Ulubiona maskotka polskiego show biznesu, Pudelek, znów głośno szczeka, nie bardzo mając pojęcie o czym. Dziś uraczył nas wzruszającym artykułem „Doda ma kompleks na punkcie… Edzi?!”. Wystarczy przeczytać fragment, by zauważyć, jak stronniczym pieskiem jest ten nasz Pudelek.
Nasz brytan zarzuca, iż Doda “nienajlepiej” (Pudelku – poprawna pisownia to “nie najlepiej”) wyszła na rozstaniu z Mają, gdyż Jarosław Burdek nie przedstawił „nowego pomysłu na kolejny etap kariery swojej podopiecznej”, zaś płyta odłożona jest w daleką przyszłość. Oczywiście przeciwstawiona jest temu ciężka praca Edyty. Spójrzmy na fakty – wiemy, iż Doda ma nagrane trzy piosenki, ma już jasny plan wydania singla do końca czerwca, zaś płyty na jesień. Co mamy po stronie Edyty? No właśnie, czy singiel ma już przybliżoną datę premiery? Czy cokolwiek wiemy o tym zapowiadanym albumie piosenkarki? Podsumowując – u Dody konkretne plany oraz pierwsze nagrane utwory, po stronie Edyty – wielka niewiadoma.
Dalej czytamy o wielkim sukcesie jubileuszu Edyty oraz o cieszącym się małym zainteresowaniem występem Dody w Toruniu, a także niewielkiej ilości koncertów naszej Artystki. Po przeczytaniu takich nowinek pozostaje jedynie szeroko otworzyć oczy ze zdziwienia. Jeśli Pudel chce zobaczyć prawdę (ale nie chce, bo prawda jest na korzyść Dody; jeśli portalik tak lubi pogrążać gwiazdy, może niech napisze, kto ma maturę, a kto jej nie ma?), niech się jego redaktorzy przejdą na jakikolwiek koncert piosenkarki. Niech zobaczą te tłumy – tak, również na koncercie w Toruniu, na którym sami mieliśmy przyjemność być. Niech przejrzy grafik koncertowy, który ukazuje prawdę – praktycznie każdy weekend jest zajęty występami, dzień po dniu, w różnych zakątkach Polski i nie tylko! Natomiast jak wygląda trasa koncertowa Edyty? No właśnie, nie ma żadnej trasy! Sami fani Edyty na jej forum żalą się na niewielką ilość występów. A na oficjalnej stronie nie ma nawet zakładki „Koncerty”.
I wreszcie rzekomy kompleks Dody – słaba znajomość języka angielskiego, w przeciwieństwie do Edyty.
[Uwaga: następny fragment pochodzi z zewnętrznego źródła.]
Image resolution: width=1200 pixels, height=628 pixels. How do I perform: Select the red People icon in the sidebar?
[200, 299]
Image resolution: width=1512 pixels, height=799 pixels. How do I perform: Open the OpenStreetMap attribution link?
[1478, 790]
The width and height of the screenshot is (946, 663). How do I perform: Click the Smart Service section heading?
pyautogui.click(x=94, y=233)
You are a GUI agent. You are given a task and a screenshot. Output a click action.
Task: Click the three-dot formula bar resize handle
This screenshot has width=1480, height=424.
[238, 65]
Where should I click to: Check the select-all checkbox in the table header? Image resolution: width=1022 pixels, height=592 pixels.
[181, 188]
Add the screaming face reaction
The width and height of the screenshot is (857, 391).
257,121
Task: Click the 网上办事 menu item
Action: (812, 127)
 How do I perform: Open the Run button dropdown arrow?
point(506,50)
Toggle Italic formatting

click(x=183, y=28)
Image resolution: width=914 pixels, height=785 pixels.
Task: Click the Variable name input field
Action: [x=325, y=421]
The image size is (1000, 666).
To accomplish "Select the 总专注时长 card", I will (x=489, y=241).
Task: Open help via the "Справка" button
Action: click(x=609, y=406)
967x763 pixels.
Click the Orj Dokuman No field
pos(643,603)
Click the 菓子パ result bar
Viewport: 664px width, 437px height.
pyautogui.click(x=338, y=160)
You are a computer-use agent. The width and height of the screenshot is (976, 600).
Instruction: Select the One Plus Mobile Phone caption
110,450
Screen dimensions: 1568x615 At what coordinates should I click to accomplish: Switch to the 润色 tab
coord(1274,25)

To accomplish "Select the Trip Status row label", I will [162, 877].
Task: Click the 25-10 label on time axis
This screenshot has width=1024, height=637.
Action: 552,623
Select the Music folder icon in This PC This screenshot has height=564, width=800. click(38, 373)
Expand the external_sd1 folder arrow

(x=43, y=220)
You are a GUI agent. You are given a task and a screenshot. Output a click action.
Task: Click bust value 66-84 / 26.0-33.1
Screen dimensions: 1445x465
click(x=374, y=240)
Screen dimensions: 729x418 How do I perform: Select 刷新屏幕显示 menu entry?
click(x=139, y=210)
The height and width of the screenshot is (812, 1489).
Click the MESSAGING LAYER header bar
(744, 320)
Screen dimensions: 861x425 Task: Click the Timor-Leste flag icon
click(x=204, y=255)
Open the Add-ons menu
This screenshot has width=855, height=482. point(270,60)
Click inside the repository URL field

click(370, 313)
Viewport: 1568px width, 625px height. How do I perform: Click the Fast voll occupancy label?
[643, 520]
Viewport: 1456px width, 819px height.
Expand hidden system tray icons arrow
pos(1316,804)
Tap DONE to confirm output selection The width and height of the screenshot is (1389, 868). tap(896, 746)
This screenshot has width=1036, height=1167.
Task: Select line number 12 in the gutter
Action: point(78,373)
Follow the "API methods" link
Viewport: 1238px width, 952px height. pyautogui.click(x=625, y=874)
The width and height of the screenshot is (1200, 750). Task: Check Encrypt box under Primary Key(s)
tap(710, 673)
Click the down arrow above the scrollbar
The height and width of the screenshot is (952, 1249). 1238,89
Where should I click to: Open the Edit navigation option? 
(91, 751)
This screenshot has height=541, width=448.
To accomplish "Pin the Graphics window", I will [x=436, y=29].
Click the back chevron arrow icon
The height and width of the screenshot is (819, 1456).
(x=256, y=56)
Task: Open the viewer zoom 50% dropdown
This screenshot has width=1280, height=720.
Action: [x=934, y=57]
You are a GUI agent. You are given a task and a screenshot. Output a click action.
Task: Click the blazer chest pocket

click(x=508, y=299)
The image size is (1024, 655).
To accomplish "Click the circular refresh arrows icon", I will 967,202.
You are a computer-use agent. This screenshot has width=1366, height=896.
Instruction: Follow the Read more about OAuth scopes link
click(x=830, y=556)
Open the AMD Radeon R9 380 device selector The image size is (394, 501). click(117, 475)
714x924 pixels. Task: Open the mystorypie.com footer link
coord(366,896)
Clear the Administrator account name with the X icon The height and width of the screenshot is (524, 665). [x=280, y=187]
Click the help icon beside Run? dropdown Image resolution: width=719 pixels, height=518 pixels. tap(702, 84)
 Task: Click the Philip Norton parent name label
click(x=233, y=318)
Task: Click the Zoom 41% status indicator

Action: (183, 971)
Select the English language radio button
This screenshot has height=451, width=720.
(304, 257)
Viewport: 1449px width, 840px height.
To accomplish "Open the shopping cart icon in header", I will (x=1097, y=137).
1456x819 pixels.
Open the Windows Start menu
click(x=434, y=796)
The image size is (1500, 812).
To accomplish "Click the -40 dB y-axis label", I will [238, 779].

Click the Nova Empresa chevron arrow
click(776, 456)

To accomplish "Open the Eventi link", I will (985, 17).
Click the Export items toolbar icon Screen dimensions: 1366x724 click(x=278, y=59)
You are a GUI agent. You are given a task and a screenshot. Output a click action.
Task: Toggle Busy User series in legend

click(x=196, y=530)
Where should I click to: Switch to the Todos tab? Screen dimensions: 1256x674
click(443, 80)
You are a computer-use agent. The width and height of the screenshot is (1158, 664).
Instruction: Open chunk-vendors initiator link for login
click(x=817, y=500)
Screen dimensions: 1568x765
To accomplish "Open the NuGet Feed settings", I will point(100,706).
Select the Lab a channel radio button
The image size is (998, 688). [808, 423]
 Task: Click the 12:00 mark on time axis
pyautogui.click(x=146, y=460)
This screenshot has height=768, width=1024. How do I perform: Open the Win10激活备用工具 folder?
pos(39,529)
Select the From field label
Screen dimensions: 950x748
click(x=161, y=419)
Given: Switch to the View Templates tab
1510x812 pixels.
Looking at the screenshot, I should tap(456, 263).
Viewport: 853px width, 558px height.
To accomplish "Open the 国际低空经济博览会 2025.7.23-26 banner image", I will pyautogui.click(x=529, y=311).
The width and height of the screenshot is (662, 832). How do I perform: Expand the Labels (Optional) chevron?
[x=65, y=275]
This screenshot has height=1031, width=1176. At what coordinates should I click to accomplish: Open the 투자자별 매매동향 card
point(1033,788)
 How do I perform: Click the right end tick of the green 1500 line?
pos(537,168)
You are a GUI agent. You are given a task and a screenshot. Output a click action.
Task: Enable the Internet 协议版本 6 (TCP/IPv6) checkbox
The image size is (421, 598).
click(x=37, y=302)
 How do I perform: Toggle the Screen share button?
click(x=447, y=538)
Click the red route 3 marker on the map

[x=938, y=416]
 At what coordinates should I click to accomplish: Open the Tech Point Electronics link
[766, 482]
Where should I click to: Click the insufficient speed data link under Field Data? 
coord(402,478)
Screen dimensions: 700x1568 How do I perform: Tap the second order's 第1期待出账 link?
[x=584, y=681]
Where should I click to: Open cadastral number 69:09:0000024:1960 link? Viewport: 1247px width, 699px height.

Już pomijamy fakt, że sama Artystka mówiła, iż szkoli się w angielskim (a dokładniej – już od podstawówki, najzwyczajniej w świecie nie przepada za tym językiem). Czy możemy mówić o kompleksie, gdy ktoś zdaje sobie sprawę ze swojej „słabości”? Doda niejednokrotnie podkreślała, że nie ma talentu do języków obcych, a na koncercie w Zabrzu radośnie oznajmiła, iż wszyscy mogą się śmiać z Jej angielskiego, lecz ona dalej będzie śpiewać w tym języku. I to się nazywa właściwa postawa! Coś sprawia Ci trudność? Walcz z tym, bez względu na to, co mówi otoczenie!
Skąd te porównania tak dwóch, różnych artystek, jakimi są Edyta oraz Doda? Każda z nich ma inny repertuar, inny rodzaj głosu, inny wiek oraz innych fanów. Dlaczego media zawsze próbują stworzyć jakieś konflikty? Już czytaliśmy o końcu Dody, gdy sukcesy odnosiła Mandaryna w 2005 roku. Później w 2006 przyczyną klęski Artystki miał być Piotr Rubik. W 2007 królował zespół Feel, więc media wesoło oznajmiły, iż ich wygrane oznaczają zakończenie kariery Dody. Teraz próbuje się odnaleźć klęskę piosenkarki w postaciach Ewy Farnej czy Edyty Górniak. I teraz pytanie dnia – czy te wszystkie tabloidy i portale kiedyś zauważą, że na scenie jest miejsce dla każdego i sukces jednego artysty nie oznacza klęski drugiego?